Category Archives: Family

ave maria di lourdes

I’m convinced that you can relive memories through your senses more accurately than flipping through a photo album.

When our kids are asked what they remember most about our summer trip to Italy, they often say the taste of rich gelato. More recently, my daughter mentions the memory and sound of bells chiming from church towers.

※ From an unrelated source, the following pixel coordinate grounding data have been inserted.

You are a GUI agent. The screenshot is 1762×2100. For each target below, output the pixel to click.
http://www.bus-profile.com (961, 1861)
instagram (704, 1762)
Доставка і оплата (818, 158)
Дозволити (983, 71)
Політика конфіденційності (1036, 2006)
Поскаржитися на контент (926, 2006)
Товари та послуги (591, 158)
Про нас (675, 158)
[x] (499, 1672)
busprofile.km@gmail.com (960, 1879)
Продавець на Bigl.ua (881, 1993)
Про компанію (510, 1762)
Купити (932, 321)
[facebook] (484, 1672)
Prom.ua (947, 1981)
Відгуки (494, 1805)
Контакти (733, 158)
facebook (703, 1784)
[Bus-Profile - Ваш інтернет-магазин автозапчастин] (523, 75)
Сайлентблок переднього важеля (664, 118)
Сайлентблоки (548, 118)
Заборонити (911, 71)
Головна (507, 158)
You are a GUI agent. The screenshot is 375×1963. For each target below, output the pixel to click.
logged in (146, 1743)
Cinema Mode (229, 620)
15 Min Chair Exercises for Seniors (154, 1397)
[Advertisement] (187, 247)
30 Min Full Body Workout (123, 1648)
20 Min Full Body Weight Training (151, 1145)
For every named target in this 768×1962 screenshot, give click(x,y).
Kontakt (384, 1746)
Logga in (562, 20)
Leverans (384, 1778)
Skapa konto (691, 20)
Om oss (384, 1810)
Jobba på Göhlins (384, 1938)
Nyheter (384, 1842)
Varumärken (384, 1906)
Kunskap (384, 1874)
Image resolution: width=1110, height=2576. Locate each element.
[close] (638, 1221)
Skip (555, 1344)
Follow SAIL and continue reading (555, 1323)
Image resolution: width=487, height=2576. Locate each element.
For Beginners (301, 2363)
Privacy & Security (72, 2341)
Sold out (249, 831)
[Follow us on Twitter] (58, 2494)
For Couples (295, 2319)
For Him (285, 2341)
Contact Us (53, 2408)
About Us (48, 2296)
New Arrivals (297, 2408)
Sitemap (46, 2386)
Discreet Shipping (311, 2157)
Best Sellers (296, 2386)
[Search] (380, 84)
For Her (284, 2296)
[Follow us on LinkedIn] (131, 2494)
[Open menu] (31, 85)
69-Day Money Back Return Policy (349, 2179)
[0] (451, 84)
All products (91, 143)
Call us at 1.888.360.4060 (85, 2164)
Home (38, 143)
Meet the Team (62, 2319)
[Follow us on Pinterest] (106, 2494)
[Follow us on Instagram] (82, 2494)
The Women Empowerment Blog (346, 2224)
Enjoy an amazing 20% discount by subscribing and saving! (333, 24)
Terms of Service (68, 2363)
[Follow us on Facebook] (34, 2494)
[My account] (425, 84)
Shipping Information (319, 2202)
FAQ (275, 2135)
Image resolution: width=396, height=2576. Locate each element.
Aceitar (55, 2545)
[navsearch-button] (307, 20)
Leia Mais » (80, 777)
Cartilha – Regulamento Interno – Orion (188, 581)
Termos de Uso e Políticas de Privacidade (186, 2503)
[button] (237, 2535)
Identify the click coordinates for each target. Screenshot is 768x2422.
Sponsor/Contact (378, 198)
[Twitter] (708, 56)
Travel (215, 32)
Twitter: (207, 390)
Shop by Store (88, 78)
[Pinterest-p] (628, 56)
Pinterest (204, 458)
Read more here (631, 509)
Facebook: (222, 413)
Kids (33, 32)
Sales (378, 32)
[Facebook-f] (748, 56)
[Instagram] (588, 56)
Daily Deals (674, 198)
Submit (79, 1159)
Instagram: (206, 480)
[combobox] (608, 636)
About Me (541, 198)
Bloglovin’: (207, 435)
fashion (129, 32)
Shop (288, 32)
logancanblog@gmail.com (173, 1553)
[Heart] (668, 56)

I know exactly what day she is remembering. We were staying in the hills just south of Florence taking a walk overlooking the olive trees surrounding our apartment.

A nearby church tower began chiming. Then another joined in from farther away. And another. They played off each other and continued for a good five or ten minutes. The bell chimes bounced off the distant hills and filled the air. This chorus of bells against a backdrop of silence stopped us in our tracks as we listened. When my husband and I lived in Italy, the sounds of church bells were an everyday occurrence – we hardly noticed some days. But on that day it was a beautiful and memorable shared experience between mother and daughter.

My daughter’s memory reminds me that I do miss the church bells. I don’t hear them at home. When we lived in Italy,  the local town church chimed an unfogettable and beautiful song only on Sundays. So over the years, I’d often sit on our balcony high up on the hill and listen. I knew I could count on hearing it each week. My mother recognized the song as ”Ave Maria di Lourdes” because she listened to it as a child growing up in Germany. To confirm it was the song, I found a version on youtube.  Take a listen and perhaps it will take you back to a country or time that is special to you.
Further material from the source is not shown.